We first describe datasets and splitting methods. In binding activity prediction task, we use 10 kinase targets in compound-kinase binding activity prediction and use 10 GPCR targets in ligand-GPCR binding activity prediction, which can be obtained from ImageMol¹⁹ (Supplementary Table 31 for statistical details). We use the same splitting method as ImageMol in kinase and GCPR targets, which uses a balanced scaffold split to divide the dataset into 80% training set, 10% validation set and 10% test set. In molecular property prediction task, we conduct experiments on 12 common benchmarks from the MoleculeNet⁶⁹ (Supplementary Table 32). Following previous works^6,63, we split all property prediction datasets using scaffold split, which splits molecules according to molecular substructure with 8:1:1. The scaffold split is a challenging splitting method for evaluating the generalization ability of models to out-of-distribution data samples. The balanced scaffold split ensures the balance of the scaffold size in the training set, validation set and test set. In anti-SARS-CoV-2 activity prediction task, we use the same data splitting as REDIAL-2020⁴¹ and ImageMol on 11 SARS-CoV-2 activity prediction tasks (Supplementary Table 33).

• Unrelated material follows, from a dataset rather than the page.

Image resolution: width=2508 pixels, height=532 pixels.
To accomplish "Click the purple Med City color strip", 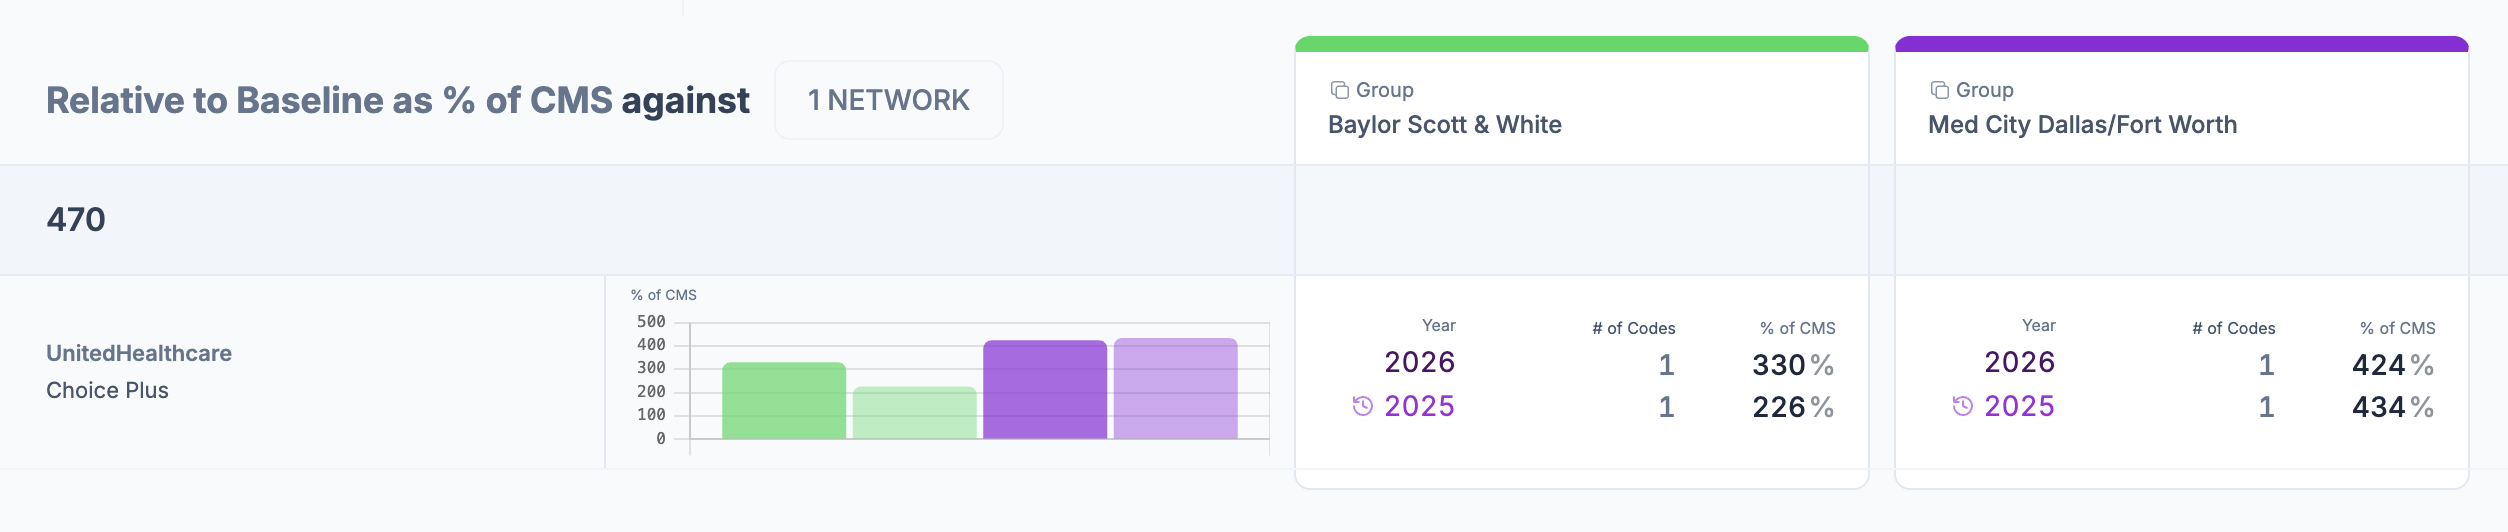I will point(2182,44).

We next describe metrics of evaluation. As suggested by MoleculeNet, we use ROC-AUC as the evaluation metric for the classification task, including 6 property predictions (BBBP, Tox21, HIV, BACE, SIDER and ToxCast). For the regression prediction of the remaining 6 molecular properties, we use RMSE (Root Mean Squared Error) and MAE (Mean Absolute Error) to evaluate FreeSolv, ESOL, lipophilicity and QM7, QM8, QM9, respectively. For compound-GPCR binding activity prediction, we report RMSE and MAE metrics. For compound-kinase binding activity prediction and anti-SARS-CoV-2 activity prediction task, we report ROC-AUC metric. Specifically, mean and standard deviations of MoleculeNet are reported with 10 different random seeds and mean and standard deviation of other datasets are reported with 3 different random seeds. See Supplementary Tables 34 and 35 and Supplementary Section A.3 for more details of fine-tuning stage. See Supplementary Section C.3 and Supplementary Table 36 for the details of computational requirements of VideoMol.

Reporting summary

Further information on research design is available in the Nature Portfolio Reporting Summary linked to this article.

Author contributions

X.Z., F.C., and H.X. conceived and designed the study. H.X. and L.H. constructed the databases and drew the figures. H.X. and K.L. designed the framework. H.X. developed the codes and performed all experiments. H.X., L.Z., X.Z., and F.C. performed data analyses. H.X., X.Z., Z.F., F.C., Y.Q., R.N., J.H., and M.R.Z. discussed and interpreted all results. H.X., L.Z., X.Z., and F.C. wrote and critically revised the manuscript.

Peer review

Peer review information

Nature Communications thanks the anonymous reviewer(s) for their contribution to the peer review of this work. A peer review file is available.

Data availability

The original datasets used in this project can be found at the following links: 2 million pre-training dataset: https://ogb.stanford.edu/docs/lsc/pcqm4mv2/; 10 GPCRs: https://figshare.com/articles/dataset/10_GPCRs/26941483 (Supplementary Table 31); 10 kinases: https://lincs.hms.harvard.edu/kinomescan/ (Supplementary Table 31); 12 molecular property prediction datasets: https://1drv.ms/f/s!Atau0ecyBQNTgRrf1iE-eogd17M-?e=m7so1Q (Replace the BBBP in the hyperlink with another dataset name to download other datasets) (Supplementary Table 32); 11 SARS-CoV-2 targets: https://opendata.ncats.nih.gov/covid19/assays (Supplementary Table 33); Source data are provided with this paper. All processed data are publicly available at https://github.com/HongxinXiang/VideoMol or https://github.com/ChengF-Lab/VideoMol. Source data are provided with this paper.

Code availability

All codes and the trained models are available at https://github.com/HongxinXiang/VideoMol or https://github.com/ChengF-Lab/VideoMol or Zenodo⁷⁰.

Competing interests

The authors declare no competing interests.

Supplementary information

The online version contains supplementary material available at 10.1038/s41467-024-53742-z.